If you need additional information or have other questions regarding this Notice of Termination of the Plan, please contact the Plan's administrator, American Stock Transfer, at 800-236-1551.  Merger-related questions should be directed to Integrys Investor Relations at 800-228-6888.

Thank you for choosing to invest in Integrys over the years.

Sincerely,
Steven P. Eschbach, CFA
Vice President - Investor Relations
Integrys Energy Group, Inc.



Additional Information and Where to Find It
In connection with the proposed merger transaction between Wisconsin Energy and Integrys, Wisconsin Energy filed with the Securities and Exchange Commission (the "SEC") a registration statement on Form S-4 that includes a joint proxy statement/prospectus for the shareholders of Wisconsin Energy and Integrys. The registration statement was declared effective by the SEC on October 6, 2014. Each of Wisconsin Energy and Integrys mailed the joint proxy statement/prospectus to their respective shareholders on or around October 21, 2014 and filed other documents regarding the proposed merger transaction with the SEC. Integrys urges investors and shareholders to read the joint proxy statement/prospectus, as well as other documents filed with the SEC, because they contain important information. Investors and security holders may receive the registration statement containing the joint proxy statement/prospectus and other documents free of charge at the SEC's web site, http://www.sec.gov, and from Integrys Energy Group, Inc., Investor Relations, 200 East Randolph Street, 23rd Floor, Chicago, IL 60601.

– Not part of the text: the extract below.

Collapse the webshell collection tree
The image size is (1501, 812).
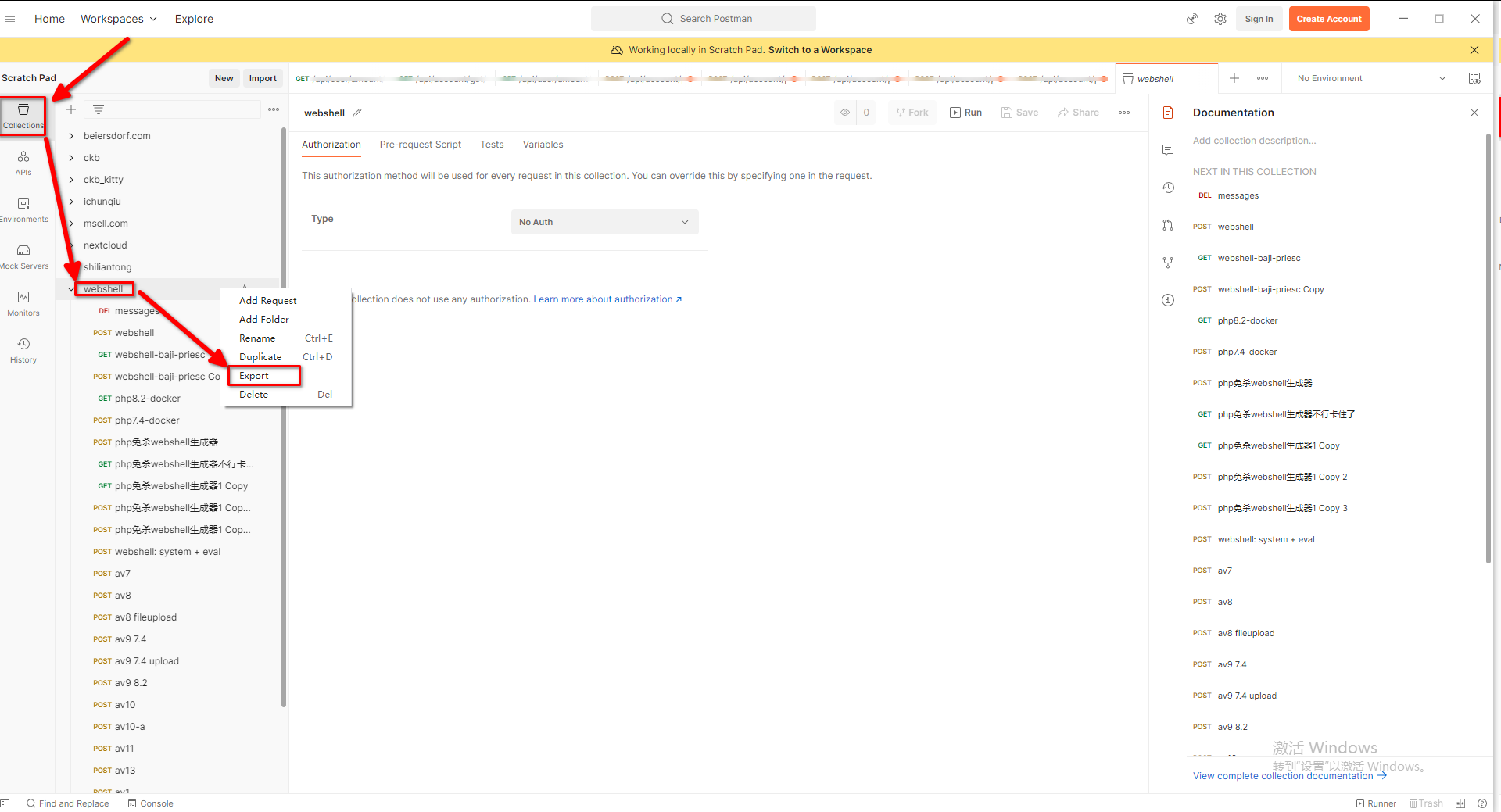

Forward-Looking Statements
This communication contains certain forward-looking statements with respect to the financial condition, results of operations and business of Integrys and the combined businesses of Integrys and Wisconsin Energy and certain plans and objectives of Integrys with respect thereto, including the expected benefits of the proposed merger transaction. There are several factors which could cause actual results, performance or achievements, industry results and developments to differ materially from those expressed in or implied by such forward-looking statements. Although it is believed that the expectations reflected in such forward-looking statements are reasonable, no assurance can be given that such expectations will prove to have been correct and persons reading this communication are therefore cautioned not to place undue reliance on these forward-looking statements which speak only as at the date of this communication.  Integrys does not assume any obligation to update the information contained in this communication (whether as a result of new information, future events or otherwise), except as required by applicable law. A list and description of risks and uncertainties at Integrys can be found in Integrys' Annual Report on Form 10-K for the fiscal year ended December 31, 2014 and in its reports filed on Form 10-Q and Form 8-K.